Bad News For B.C.’s Forests
Known to every 11 to 15 years experience an outbreak on B.C.’s coast, and roughly every 20 years in the province’s interior, their “short-lived” influx does however pose definite threats to British Columbia’s forests. This due to the fact that western hemlock loopers feed mostly on hemlock trees (hence the little critters’ name), and Douglas fir trees – all of which typically results in a significant decimation of foliage and a resultant decline in the availability of timber. Wildfires too, pose a definite threat.
What’s worse – western hemlock loopers often don’t operate alone. They can often be seen conspiring with bark beetles; a dark and ghastly association that typically leads to high levels of tree mortality especially in plantations older than 80 years.
The good news is that British Columbia does have in place certain strategies for dealing with outbreaks of all sorts and varieties – including, incidentally, western hemlock loopers. These strategies range from bio-friendly insecticides to the planting of mixed-species forests known to be not quite as attractive to moths than what are forests largely populated by hemlocks and Douglas firs.

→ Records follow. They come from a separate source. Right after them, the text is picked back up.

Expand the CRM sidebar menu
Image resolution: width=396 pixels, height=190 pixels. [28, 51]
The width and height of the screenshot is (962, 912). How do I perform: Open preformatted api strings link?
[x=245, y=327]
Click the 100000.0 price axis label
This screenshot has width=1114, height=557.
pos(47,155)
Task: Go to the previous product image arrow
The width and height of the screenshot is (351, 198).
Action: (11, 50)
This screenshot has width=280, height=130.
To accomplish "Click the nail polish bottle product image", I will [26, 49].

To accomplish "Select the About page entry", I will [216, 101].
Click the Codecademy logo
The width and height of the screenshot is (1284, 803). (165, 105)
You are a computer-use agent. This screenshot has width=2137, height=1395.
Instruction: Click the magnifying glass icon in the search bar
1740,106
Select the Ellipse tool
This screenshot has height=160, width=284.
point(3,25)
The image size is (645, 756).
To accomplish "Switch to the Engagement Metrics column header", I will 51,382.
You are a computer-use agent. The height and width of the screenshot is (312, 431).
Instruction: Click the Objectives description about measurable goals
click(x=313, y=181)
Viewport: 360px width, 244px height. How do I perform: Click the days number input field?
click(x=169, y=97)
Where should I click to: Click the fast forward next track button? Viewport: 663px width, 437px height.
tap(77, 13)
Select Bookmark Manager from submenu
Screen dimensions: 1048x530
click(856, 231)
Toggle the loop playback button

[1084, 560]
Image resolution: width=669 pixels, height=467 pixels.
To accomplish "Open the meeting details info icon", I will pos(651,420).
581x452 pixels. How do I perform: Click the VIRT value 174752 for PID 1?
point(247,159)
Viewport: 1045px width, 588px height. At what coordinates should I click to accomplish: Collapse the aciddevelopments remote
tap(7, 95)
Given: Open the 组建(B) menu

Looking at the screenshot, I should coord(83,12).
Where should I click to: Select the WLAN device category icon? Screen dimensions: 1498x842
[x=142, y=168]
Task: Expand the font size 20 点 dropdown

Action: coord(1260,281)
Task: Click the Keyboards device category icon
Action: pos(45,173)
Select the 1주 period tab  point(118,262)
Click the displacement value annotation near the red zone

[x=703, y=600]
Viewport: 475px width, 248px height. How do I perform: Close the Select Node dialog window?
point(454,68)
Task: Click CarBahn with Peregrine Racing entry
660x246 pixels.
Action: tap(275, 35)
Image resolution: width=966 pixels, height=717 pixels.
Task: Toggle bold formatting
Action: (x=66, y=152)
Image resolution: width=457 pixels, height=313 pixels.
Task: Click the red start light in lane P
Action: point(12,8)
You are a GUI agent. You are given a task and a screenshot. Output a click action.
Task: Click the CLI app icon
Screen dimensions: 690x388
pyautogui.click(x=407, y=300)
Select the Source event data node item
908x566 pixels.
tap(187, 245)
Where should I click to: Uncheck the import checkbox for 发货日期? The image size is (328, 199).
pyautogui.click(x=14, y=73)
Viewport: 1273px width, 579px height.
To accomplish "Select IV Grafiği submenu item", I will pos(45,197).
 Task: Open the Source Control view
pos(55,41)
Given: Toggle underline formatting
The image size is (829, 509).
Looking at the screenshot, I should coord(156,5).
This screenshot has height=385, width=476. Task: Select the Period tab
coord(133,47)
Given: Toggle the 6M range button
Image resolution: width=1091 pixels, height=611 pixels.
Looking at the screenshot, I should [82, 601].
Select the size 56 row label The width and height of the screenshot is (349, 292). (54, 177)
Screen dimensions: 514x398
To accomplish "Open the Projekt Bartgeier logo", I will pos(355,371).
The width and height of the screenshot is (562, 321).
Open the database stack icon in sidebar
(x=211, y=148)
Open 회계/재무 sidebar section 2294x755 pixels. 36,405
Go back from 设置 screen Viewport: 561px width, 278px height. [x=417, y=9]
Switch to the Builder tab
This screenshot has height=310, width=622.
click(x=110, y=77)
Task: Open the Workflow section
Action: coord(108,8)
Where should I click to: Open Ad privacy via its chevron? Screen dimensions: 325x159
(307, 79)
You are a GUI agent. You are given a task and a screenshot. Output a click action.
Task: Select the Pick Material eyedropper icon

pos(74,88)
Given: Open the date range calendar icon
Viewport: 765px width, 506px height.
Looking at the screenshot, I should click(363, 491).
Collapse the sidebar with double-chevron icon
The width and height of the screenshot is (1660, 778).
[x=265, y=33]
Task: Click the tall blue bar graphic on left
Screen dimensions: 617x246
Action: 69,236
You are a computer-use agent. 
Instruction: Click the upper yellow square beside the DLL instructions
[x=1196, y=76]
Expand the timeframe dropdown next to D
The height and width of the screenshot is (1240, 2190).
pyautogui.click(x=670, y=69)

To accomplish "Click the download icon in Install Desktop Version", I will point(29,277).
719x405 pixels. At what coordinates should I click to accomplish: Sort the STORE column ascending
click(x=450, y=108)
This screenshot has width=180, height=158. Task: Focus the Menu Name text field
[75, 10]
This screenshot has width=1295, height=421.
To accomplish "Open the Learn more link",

But, true to the precarious nature of present-day circumstance, this year’s outbreak is according to entomologists (they know all about moths and creepy-crawlies) shaping up to be significantly more intense that of previous years. And so much so that roughly 2,000 hectares of B.C. forest is estimated to already be hugely at risk in every moth-related conceivable way.
Relief By October
More good news – for forests, not hemlock loopers – is that moths typically die off the minute colder weather starts setting in. This obviously means that Vancouver Metro residents can expect to see a great deal less of the fluttering little critters by at least halfway through October.